- _PROBLEM_: How do the lines below between the ones holding "Image resolution: width=1200 pixels, height=675" and "Viewport: 800px width, 450px height.", inclusive, read? Give them again exactly, with no other lines.

- _Pixel coordinate grounding data_:
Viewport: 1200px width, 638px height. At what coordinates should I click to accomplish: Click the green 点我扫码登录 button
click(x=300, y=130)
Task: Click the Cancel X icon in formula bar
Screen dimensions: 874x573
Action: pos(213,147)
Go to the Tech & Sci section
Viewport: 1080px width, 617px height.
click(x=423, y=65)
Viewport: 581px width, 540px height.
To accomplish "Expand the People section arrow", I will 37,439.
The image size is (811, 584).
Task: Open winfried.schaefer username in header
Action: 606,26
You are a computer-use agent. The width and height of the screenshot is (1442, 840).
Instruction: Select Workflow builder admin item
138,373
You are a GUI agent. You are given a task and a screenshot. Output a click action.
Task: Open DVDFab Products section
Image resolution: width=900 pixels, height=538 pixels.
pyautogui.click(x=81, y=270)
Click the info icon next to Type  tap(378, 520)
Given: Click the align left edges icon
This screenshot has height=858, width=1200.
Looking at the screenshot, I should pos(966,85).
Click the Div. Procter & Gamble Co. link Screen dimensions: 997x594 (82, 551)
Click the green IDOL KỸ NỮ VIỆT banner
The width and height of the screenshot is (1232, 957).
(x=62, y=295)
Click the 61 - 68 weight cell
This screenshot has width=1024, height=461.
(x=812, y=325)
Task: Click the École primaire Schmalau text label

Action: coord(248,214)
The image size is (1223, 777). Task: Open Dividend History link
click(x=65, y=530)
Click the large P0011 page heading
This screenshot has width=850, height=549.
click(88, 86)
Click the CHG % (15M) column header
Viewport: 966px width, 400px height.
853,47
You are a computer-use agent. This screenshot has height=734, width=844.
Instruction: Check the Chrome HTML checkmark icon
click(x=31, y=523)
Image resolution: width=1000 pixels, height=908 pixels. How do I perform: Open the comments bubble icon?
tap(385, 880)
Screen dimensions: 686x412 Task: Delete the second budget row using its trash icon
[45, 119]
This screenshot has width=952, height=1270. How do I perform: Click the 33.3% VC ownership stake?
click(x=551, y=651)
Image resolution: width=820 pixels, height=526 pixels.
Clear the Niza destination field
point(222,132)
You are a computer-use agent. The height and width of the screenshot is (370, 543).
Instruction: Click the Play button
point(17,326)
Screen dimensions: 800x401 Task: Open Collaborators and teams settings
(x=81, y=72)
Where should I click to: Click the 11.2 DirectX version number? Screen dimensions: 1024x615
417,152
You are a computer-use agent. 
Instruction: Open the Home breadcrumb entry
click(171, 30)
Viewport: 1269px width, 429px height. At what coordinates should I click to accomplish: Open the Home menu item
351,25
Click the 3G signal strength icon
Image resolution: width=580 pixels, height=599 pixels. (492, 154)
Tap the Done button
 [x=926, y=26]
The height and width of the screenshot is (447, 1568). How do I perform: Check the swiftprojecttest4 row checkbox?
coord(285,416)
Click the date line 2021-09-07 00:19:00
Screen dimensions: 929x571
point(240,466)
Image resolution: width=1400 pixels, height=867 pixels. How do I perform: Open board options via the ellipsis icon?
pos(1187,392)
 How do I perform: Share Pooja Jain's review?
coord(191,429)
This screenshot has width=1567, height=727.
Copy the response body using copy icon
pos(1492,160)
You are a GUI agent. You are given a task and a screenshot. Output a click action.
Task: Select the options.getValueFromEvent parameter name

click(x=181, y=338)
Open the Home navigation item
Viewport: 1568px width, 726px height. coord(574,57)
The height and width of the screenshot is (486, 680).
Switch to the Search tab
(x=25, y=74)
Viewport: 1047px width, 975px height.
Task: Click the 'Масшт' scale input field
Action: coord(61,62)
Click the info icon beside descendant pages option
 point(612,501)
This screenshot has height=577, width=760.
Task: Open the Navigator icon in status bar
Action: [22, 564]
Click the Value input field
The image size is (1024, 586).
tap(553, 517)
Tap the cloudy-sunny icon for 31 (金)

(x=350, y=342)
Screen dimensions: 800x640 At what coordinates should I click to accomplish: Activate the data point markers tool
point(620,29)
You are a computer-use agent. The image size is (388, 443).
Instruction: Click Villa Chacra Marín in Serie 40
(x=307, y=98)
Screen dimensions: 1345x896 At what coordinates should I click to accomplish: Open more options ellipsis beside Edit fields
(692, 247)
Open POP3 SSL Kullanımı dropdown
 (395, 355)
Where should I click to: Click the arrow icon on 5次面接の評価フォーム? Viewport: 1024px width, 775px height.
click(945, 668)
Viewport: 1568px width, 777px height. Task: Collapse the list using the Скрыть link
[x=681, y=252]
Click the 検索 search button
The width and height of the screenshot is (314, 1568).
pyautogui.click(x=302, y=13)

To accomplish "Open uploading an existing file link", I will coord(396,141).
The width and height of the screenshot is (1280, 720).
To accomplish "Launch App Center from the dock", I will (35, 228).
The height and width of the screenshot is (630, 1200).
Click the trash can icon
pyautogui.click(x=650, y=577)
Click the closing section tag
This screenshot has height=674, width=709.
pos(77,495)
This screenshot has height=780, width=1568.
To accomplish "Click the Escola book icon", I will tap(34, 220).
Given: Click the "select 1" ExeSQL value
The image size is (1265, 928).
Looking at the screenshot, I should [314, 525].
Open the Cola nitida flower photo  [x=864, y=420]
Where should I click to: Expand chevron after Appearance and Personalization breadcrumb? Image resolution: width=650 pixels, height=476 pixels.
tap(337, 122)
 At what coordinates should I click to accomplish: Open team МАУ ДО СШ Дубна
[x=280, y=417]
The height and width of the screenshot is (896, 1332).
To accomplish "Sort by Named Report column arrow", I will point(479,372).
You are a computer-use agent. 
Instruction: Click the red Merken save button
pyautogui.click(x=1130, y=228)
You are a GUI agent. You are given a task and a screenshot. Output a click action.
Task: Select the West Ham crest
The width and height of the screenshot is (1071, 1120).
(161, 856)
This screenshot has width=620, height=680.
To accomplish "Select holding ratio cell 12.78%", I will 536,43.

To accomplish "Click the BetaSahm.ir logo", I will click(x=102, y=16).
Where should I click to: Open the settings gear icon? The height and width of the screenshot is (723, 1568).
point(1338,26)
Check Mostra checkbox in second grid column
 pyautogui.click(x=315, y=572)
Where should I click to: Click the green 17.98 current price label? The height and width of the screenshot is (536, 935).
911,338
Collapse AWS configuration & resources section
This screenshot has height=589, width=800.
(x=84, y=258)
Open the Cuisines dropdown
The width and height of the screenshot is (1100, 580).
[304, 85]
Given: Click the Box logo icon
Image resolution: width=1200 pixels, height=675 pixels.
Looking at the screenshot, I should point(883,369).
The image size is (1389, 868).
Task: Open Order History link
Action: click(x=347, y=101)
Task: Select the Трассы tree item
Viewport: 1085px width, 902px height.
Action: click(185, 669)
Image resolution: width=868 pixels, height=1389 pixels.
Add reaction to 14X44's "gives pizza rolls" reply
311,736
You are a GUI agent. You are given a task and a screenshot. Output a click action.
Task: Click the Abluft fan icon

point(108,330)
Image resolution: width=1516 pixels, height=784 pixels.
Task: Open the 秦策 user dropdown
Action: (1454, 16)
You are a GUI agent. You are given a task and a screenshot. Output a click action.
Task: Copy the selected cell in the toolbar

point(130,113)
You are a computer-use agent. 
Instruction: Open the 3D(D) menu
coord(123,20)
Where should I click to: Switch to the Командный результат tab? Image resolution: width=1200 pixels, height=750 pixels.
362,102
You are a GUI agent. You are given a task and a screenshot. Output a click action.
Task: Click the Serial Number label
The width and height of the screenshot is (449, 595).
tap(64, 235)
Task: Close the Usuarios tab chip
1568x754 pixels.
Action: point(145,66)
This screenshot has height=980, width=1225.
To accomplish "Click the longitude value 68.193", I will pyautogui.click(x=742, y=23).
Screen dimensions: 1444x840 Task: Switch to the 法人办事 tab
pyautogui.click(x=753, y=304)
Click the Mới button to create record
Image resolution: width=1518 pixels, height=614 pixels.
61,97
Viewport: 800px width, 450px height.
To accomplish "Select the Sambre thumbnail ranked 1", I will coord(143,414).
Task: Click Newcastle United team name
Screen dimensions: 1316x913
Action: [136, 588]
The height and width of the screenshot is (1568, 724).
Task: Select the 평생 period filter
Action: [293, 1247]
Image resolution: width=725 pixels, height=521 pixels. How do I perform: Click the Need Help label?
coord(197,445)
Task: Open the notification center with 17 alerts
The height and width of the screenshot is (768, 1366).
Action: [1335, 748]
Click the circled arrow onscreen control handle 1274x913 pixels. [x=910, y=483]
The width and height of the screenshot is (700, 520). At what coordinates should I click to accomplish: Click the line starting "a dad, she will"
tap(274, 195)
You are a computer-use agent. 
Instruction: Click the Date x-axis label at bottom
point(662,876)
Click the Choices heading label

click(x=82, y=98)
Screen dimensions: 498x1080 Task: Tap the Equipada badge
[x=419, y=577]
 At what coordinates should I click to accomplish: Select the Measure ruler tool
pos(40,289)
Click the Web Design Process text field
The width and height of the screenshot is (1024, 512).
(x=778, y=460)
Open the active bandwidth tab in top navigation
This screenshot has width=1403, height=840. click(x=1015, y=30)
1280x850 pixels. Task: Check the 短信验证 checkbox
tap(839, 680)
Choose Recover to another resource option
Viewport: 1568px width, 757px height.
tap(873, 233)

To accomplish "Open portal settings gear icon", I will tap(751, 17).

- _EXERCISE RESPONSE_:
Image resolution: width=1200 pixels, height=675 pixels.
Looking at the screenshot, I should point(883,369).
The image size is (1389, 868).
Task: Open Order History link
Action: click(x=347, y=101)
Task: Select the Трассы tree item
Viewport: 1085px width, 902px height.
Action: click(185, 669)
Image resolution: width=868 pixels, height=1389 pixels.
Add reaction to 14X44's "gives pizza rolls" reply
311,736
You are a GUI agent. You are given a task and a screenshot. Output a click action.
Task: Click the Abluft fan icon

point(108,330)
Image resolution: width=1516 pixels, height=784 pixels.
Task: Open the 秦策 user dropdown
Action: (1454, 16)
You are a GUI agent. You are given a task and a screenshot. Output a click action.
Task: Copy the selected cell in the toolbar

point(130,113)
You are a computer-use agent. 
Instruction: Open the 3D(D) menu
coord(123,20)
Where should I click to: Switch to the Командный результат tab? Image resolution: width=1200 pixels, height=750 pixels.
362,102
You are a GUI agent. You are given a task and a screenshot. Output a click action.
Task: Click the Serial Number label
The width and height of the screenshot is (449, 595).
tap(64, 235)
Task: Close the Usuarios tab chip
1568x754 pixels.
Action: point(145,66)
This screenshot has height=980, width=1225.
To accomplish "Click the longitude value 68.193", I will pyautogui.click(x=742, y=23).
Screen dimensions: 1444x840 Task: Switch to the 法人办事 tab
pyautogui.click(x=753, y=304)
Click the Mới button to create record
Image resolution: width=1518 pixels, height=614 pixels.
61,97
Viewport: 800px width, 450px height.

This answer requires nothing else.